If I Ruled the World of Machine Embroidery by Mary Mulari  

These are the ten rules and laws I would declare if I was in charge:

  1. We will erase all the sewing rules, restrictions, and absolutes of the past. It will be acceptable to do any or all of the following: buy a sewing machine for the purpose of embroidering only, use safety pins to temporarily fasten an embellishment, use a piece of fabric such as Ultrasuede for a purpose other than what we bought it for, and choose to embellish ready-to-wear clothing instead of requiring that garments be sewn "from scratch."
  2. We will all respect and honor copyrighted embroidery designs and publications.
  3. For the best results in embroidery, we will buy the supplies best suited for our stitching: threads, stabilizers, embroidery cards, needles and fabrics. We will buy them at local sewing stores and mail order sources without apologizing or rationalizing our purchase. We will adopt the L'Oreal hair products commercial slogan: "It's expensive but I'm worth it."

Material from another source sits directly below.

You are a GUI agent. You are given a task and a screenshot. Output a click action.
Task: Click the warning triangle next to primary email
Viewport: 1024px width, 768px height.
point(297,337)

  4. We will never stitch any embroidery or applique design on cheap white fabric. We will expect success and wonderful stitching and will not waste good thread on bad fabric.
  5. We will create a collection of embroidered designs on high quality fabric (see rule above) to use for quick and easy embellishments on clothing, home accessories and more. Consider trimming reversible aprons like the Crisscross Apron with embroideries on the center front or on a pocket.
  6. We will carefully plan the placement of all embroidered designs on garments. The location of designs on clothing worn on a body is a key to professional and successful embellishments.
  7. We will experiment and discover new uses for our embroidery machines, specifically "automatic applique." By letting the machine cover fabric applique edges with satin stitching, perfect stitches result without hand guiding in the traditional technique of machine applique.
  8. We will all own and use the best and newest embroidery machines, which we refer to as entertainment centers, toys, or substitutes for a psychiatrist.
  9. We will share with others our embroidery materials, machines, and knowledge. This could be with children, teens, or a non-sewing neighbor curious about how we achieve such professionally decorated accessories and clothing.
  10. We will recognize the power of our "electric" hobby in our lives, how it reduces stress, encourages creativity, and builds self-worth and pride.